→ WHAT THE TASK REQUIRES
Convert the items below into a Markdown table with the columns Row and Line, one numbered row per line, and leave out blank lines.

→ TASK DATA
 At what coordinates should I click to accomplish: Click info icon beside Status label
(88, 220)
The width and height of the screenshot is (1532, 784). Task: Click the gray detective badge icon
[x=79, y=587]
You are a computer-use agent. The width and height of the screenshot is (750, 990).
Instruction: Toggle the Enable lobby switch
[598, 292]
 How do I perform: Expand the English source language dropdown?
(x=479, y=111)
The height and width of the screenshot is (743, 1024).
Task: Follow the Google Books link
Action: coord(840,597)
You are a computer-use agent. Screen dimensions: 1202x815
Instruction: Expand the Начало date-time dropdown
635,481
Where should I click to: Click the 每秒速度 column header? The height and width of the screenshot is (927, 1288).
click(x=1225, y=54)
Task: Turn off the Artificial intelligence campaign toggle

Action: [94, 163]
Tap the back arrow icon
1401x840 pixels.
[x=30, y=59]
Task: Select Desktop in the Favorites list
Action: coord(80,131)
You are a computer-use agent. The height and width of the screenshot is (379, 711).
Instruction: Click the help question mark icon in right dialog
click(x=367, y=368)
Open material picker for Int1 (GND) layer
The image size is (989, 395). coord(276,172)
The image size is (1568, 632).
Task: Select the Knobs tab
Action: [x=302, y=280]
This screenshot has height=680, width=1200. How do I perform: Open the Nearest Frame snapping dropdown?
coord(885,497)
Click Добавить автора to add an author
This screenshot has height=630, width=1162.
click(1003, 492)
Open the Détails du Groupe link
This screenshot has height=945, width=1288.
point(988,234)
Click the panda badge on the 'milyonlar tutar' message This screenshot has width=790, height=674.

→ FINISHED TASK
| Row | Line |
|---|---|
| 1 |  At what coordinates should I click to accomplish: Click info icon beside Status label |
| 2 | (88, 220) |
| 3 | The width and height of the screenshot is (1532, 784). Task: Click the gray detective badge icon |
| 4 | [x=79, y=587] |
| 5 | You are a computer-use agent. The width and height of the screenshot is (750, 990). |
| 6 | Instruction: Toggle the Enable lobby switch |
| 7 | [598, 292] |
| 8 |  How do I perform: Expand the English source language dropdown? |
| 9 | (x=479, y=111) |
| 10 | The height and width of the screenshot is (743, 1024). |
| 11 | Task: Follow the Google Books link |
| 12 | Action: coord(840,597) |
| 13 | You are a computer-use agent. Screen dimensions: 1202x815 |
| 14 | Instruction: Expand the Начало date-time dropdown |
| 15 | 635,481 |
| 16 | Where should I click to: Click the 每秒速度 column header? The height and width of the screenshot is (927, 1288). |
| 17 | click(x=1225, y=54) |
| 18 | Task: Turn off the Artificial intelligence campaign toggle |
| 19 | Action: [94, 163] |
| 20 | Tap the back arrow icon |
| 21 | 1401x840 pixels. |
| 22 | [x=30, y=59] |
| 23 | Task: Select Desktop in the Favorites list |
| 24 | Action: coord(80,131) |
| 25 | You are a computer-use agent. The height and width of the screenshot is (379, 711). |
| 26 | Instruction: Click the help question mark icon in right dialog |
| 27 | click(x=367, y=368) |
| 28 | Open material picker for Int1 (GND) layer |
| 29 | The image size is (989, 395). coord(276,172) |
| 30 | The image size is (1568, 632). |
| 31 | Task: Select the Knobs tab |
| 32 | Action: [x=302, y=280] |
| 33 | This screenshot has height=680, width=1200. How do I perform: Open the Nearest Frame snapping dropdown? |
| 34 | coord(885,497) |
| 35 | Click Добавить автора to add an author |
| 36 | This screenshot has height=630, width=1162. |
| 37 | click(1003, 492) |
| 38 | Open the Détails du Groupe link |
| 39 | This screenshot has height=945, width=1288. |
| 40 | point(988,234) |
| 41 | Click the panda badge on the 'milyonlar tutar' message This screenshot has width=790, height=674. |